Bemo menyampaikan belum lama ini ia sempat bertemu dengan Walikota Denpasar. Pertemuan tersebut difasilitasi oleh Dinas Pendidikan, Kepemudaan dan Olahraga Kota Denpasar. Saat itu ia membahas soal buku Sampahku Tanggung Jawabku yang lebih ditujukan untuk pelajar. Selain itu ia juga menekankan tentang persoalan kepedulian akan lingkungan. Ia berharap generasi millennials saat ini memiliki rasa malu apabila membuang sampah sembarangan.

“Mudah-mudahan bisa dijalankan program itu. Karena saya tahu sekali, jelek atau bagusnya generasi yang akan datang, tergantung edukasi kita. Gitu. Saya hanya bisa membangun generasi ini, supaya mereka ada kepedulian terhadap masalah lingkungan alam ini. Gitu aja,” tegasnya.

Menurutnya, pihak pemerintah harus lebih serius dan konsisten dalam menjalankan apa yang mereka lakukan. Misalnya perihal aturan yang menurutnya jangan hanya dibuat dan dijalankan sesaat saja.

“Berapa peraturan mereka buat itu. Semuanya gak betul-betul telak kena ke masyarakat.  Itu yang saya inginkan. Seharusnya buat aturan yang benar, yang betul-betul membuat efek jera, pengawasannya, bentuk sanksinya,” ungkapnya.

4. Para pengusaha juga harus bertanggung jawab dengan kemasan yang mereka produksi

Komang Sudiarta 12 Tahun Konsisten Rawat Alam Lewat Gerakan Malu DongInstagram.com/maludong

Selain peran pemerintah, Bemo menegaskan agar para pengusaha juga memiliki tanggung jawab terhadap kemasan-kemasan yang mereka produksi. Menurutnya, tidak ada yang lebih bertanggung jawab selain kita sendiri sebagai tuan rumah negeri ini.
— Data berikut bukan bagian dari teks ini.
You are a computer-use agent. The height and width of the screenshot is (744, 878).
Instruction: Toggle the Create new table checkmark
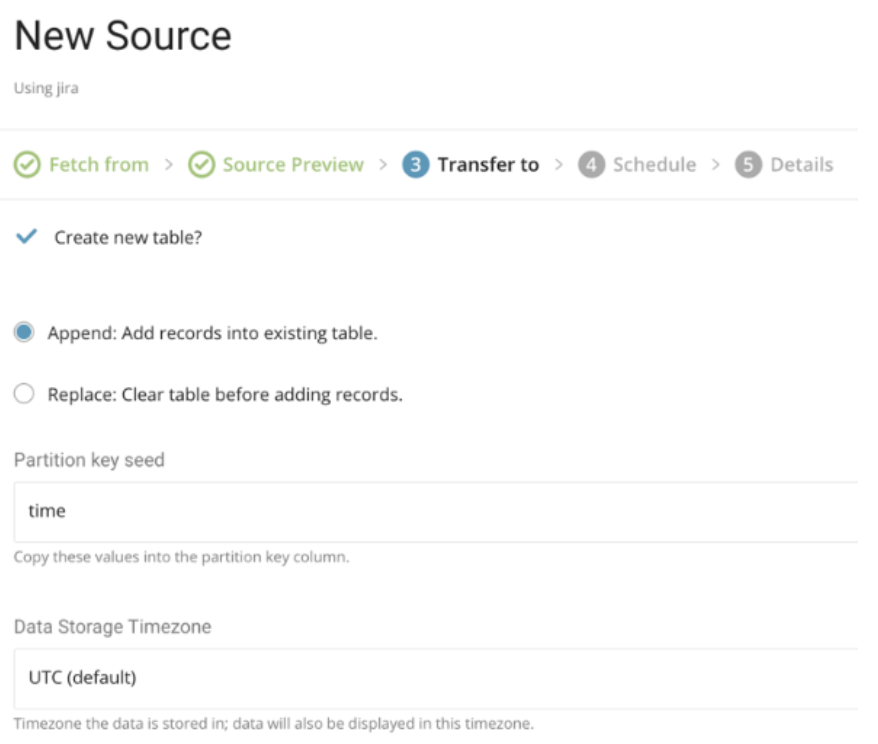point(27,237)
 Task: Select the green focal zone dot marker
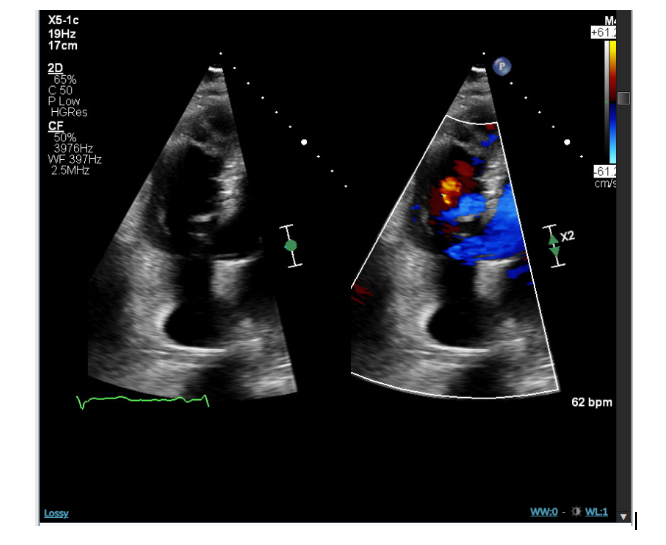click(291, 245)
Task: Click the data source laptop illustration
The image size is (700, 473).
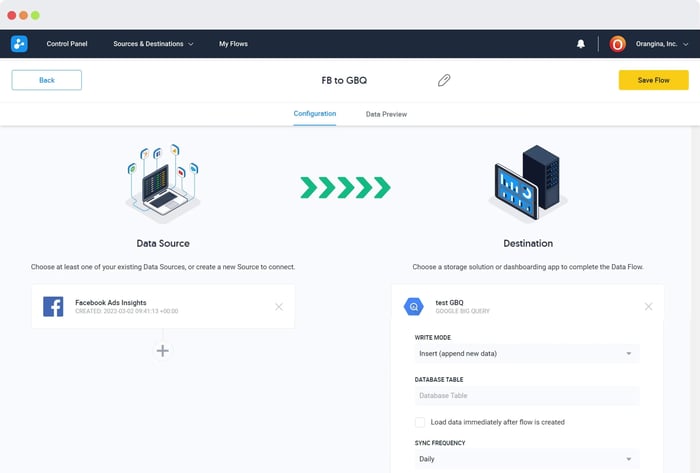Action: click(x=162, y=185)
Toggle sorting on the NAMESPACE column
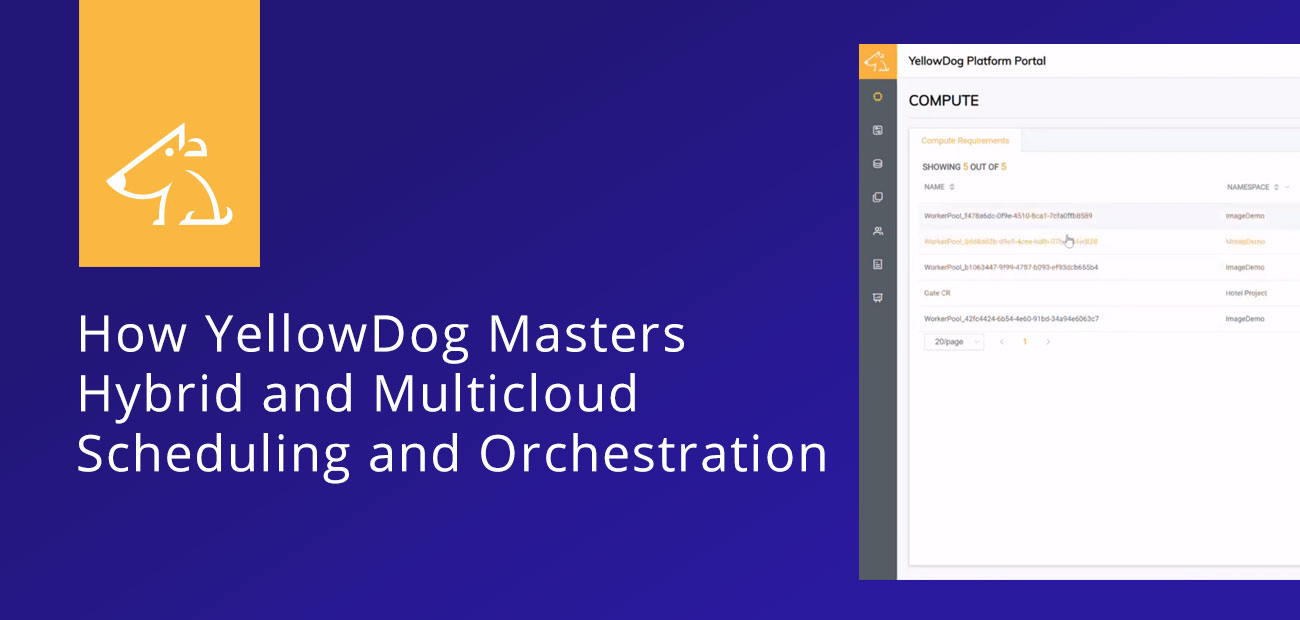Image resolution: width=1300 pixels, height=620 pixels. pyautogui.click(x=1277, y=187)
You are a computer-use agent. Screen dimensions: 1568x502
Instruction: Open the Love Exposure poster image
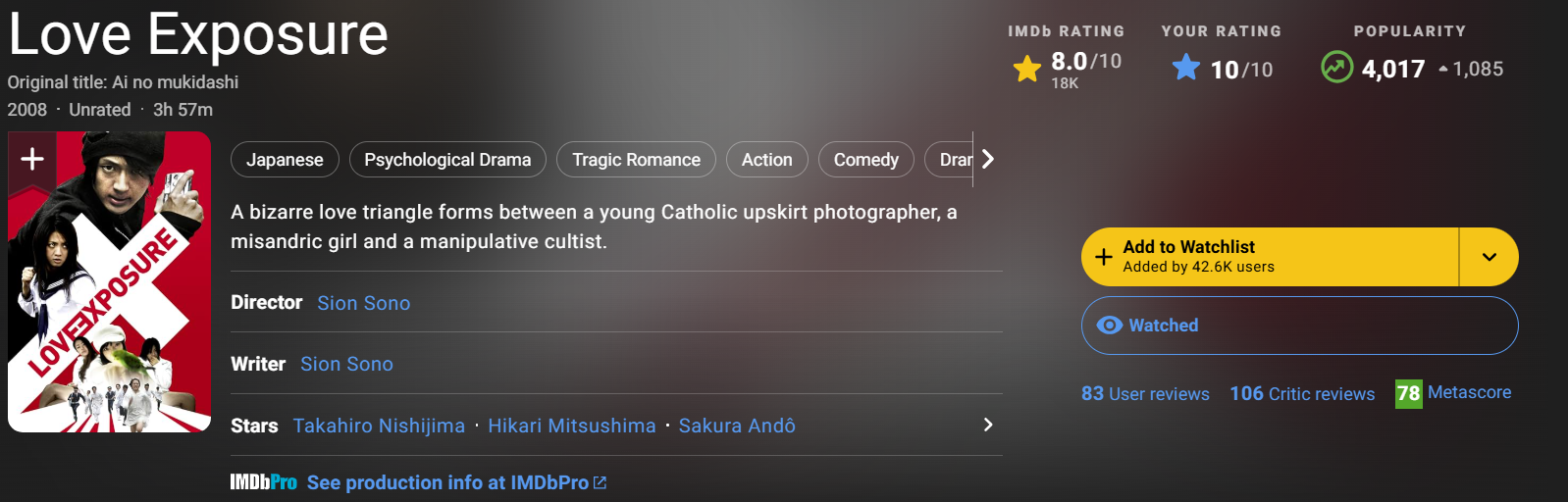click(110, 294)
“Biar gak seenaknya mereka membuat kemasan-kemasan. Terus gak peduli,” tegasnya.

Saat ini Bemo dan timnya tengah mempersiapkan rencana bersih-bersih beberapa tebing di Bali. Rencananya, mereka akan membuat plang-plang edukasi yang melibatkan tokoh-tokoh masyarakat di lokasi tersebut.

Ia telah memetakan daerah-daerah mana saja yang akan jadi targetnya. Namun karena terkendala Pemberlakuan Pembatasan Kegiatan Masyarakat (PPKM), rencana tersebut belum bisa diwujudkan. Dalam pelaksanaan kegiatannya, dengan mempertimbangkan ketinggian lokasi, maka diperlukan keterlibatan banyak orang.

“Saya akan mengeksekusi masalah sampah di Pura Lempuyang. Di tiga lokasi itu, Luhur yang di Pasar Agung dan Tlaga Mas. Ya, sampah-sampah yang ada di tebing itu,” katanya.